By Sharon Hoyer
Carrie Hanson has built a reputation for making location-conscious dances. Her works created for The Seldoms—most famously “GIANT FIX, ” performed in a waterless swimming pool—are constructed very much within their environs; place is as integral a facet of the performance as music and costuming. No surprise then that the impetus for her newest work, a collaborative effort with visual artist Fraser Taylor, percussionist Tim Daisy and costume designer Lara Miller, was an inquiry into boundarylands, or the spaces between spaces. “Marchland,” playing this weekend at the estimable MCA Stage, is a departure of sorts for Hanson—at least in terms of locale. The minimalist room provides a sparse, formal canvas for Hanson to create her middle space. The Seldoms are the only Chicago-based dance company on the MCA program in recent memory, an impressive nod to Hanson’s work.
“Oh, it’s dreamy,” Hanson says of performing at the MCA. “The theater itself is very modern and has a minimal décor. Because this piece is so visual, the MCA is a nice frame for this work.” The space will be defined by imposing black fencelike set pieces bracketing the stage, which will be stripped of the curtains that traditionally hide the wings. “They really demarcate the space of the stage and what’s behind it,” Hanson tells me. “Hopefully those are felt as imagined spaces or territories and the stage becomes the marchland, the space between.”
The term marchland is a lesser-known synonym for borderland, one that Hanson stumbled across while researching the concept of areas in dispute. The piece was initially inspired by an abstract animated video entitled “CREVICE” by artist Fraser Taylor, who defined his process creating the film as mark-making. “How do human beings make marks?” Hanson wondered. Taylor, the visual artist, marked with ink and thread; Hanson, the physical artist, demarcated in space. “Part of that mark-making is claiming space and designation of territory. This became very thematic for me. And I liked marchland because it referred to a particular space or territory, and it contains the word march, which has reference to movement.
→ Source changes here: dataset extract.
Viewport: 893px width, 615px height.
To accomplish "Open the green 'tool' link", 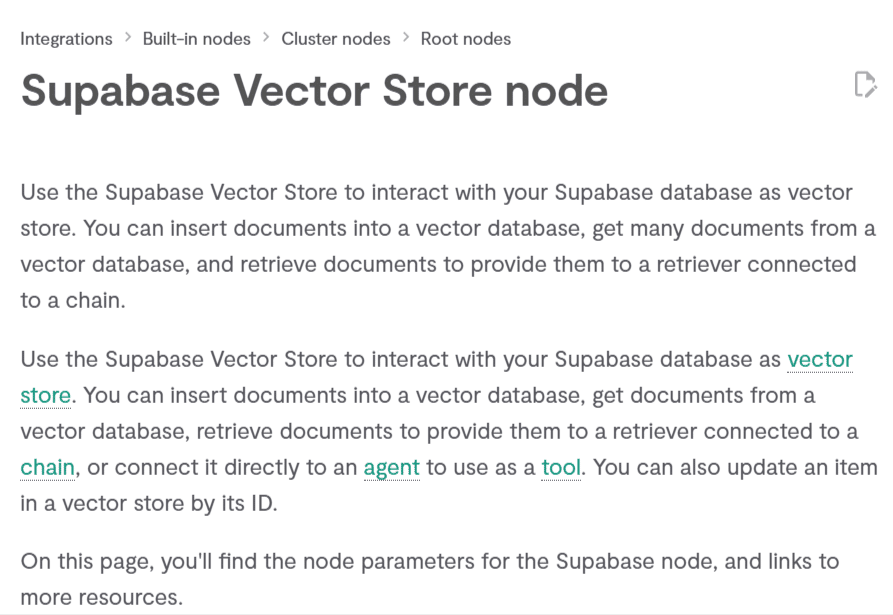I will click(x=561, y=467).
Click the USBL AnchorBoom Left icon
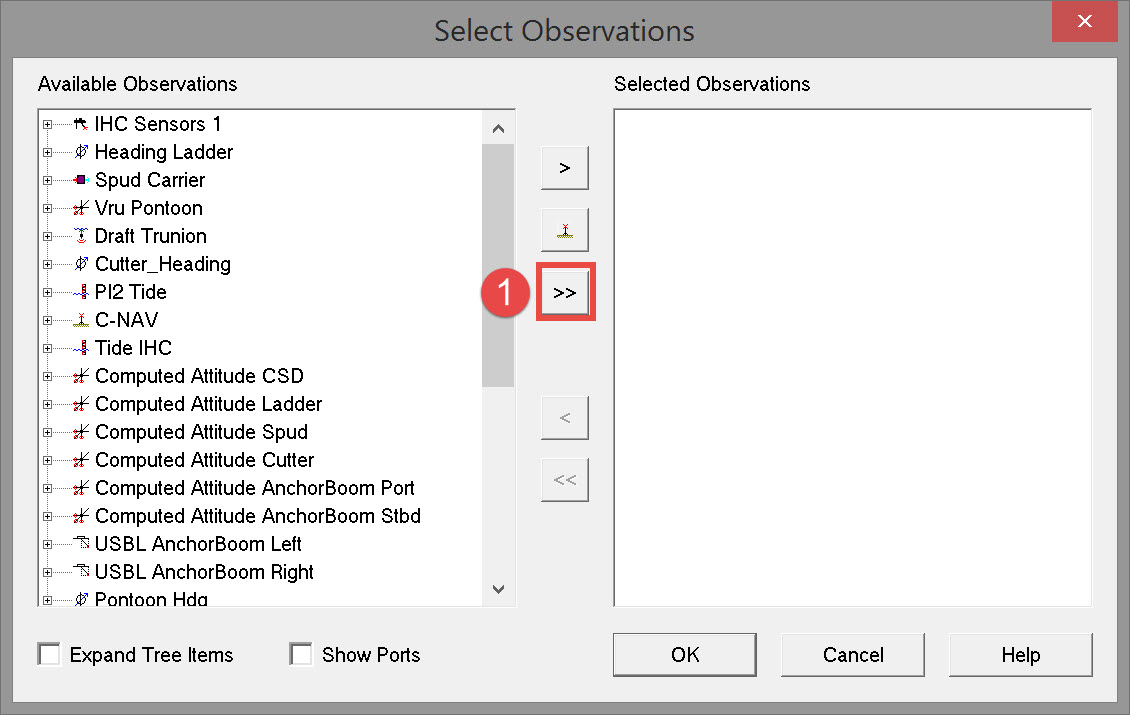Image resolution: width=1130 pixels, height=715 pixels. [x=81, y=544]
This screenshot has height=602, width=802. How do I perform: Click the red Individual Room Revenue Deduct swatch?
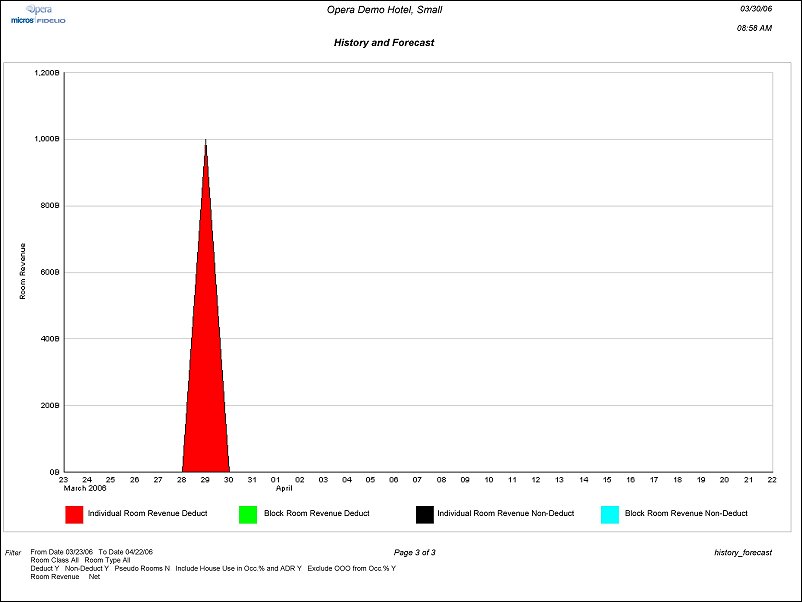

“I did reading around various borderlands that are full of conflict—the space between Afghanistan and Pakistan, the Israeli-Palestinian issue, North Korea and South Korea, Mexico and America,” Hanson says. “There’s nothing that literal in the dance—I work in abstraction but I like to work in real on-the-ground issues. It seems like right now there are so many places in conflict and America is so involved with those places. I really wanted to go there and the question became how do I put that in a dance piece? Space is something I can deal with; it’s one of the components we have at our disposal. You see a lot of proximity between bodies, and then intersection between that proximity. The figures on stage are often creating physical barriers around themselves and another person reaching around to try to break that barrier. Space is something that we constantly are challenging one another for in the dance.”
The project has been about a year in the making, subject to the delicacies of the collaborative process. The challenges of creating dance inspired and accompanied by film came to the fore for Hanson. “Nick [O’Brien, the video artist who captured Taylor’s drawings] and I have tried to bridge the gap between what I do—a time-based art—and what Fraser does,” she says. “It’s been a real learning experience because I’ve recognized certain values I have. This is a durational event, a sixty-minute-long piece. If I’m asking people to sit there for sixty minutes, I need to create dynamic changes. Even if there’s not a tight narrative, there’s an overall arc—there’s a beginning and end. Structure is something I think about. I’m not sure if that’s something that Fraser thinks about in his work or if it’s relevant. There’s been some negotiation between a visual artist and a choreographer. And then the video artist who is trying to bridge the distance.”
It seems that by exploring concepts of disputed territory, Hanson has defined boundaries, built alliances and found middle ground in her own work.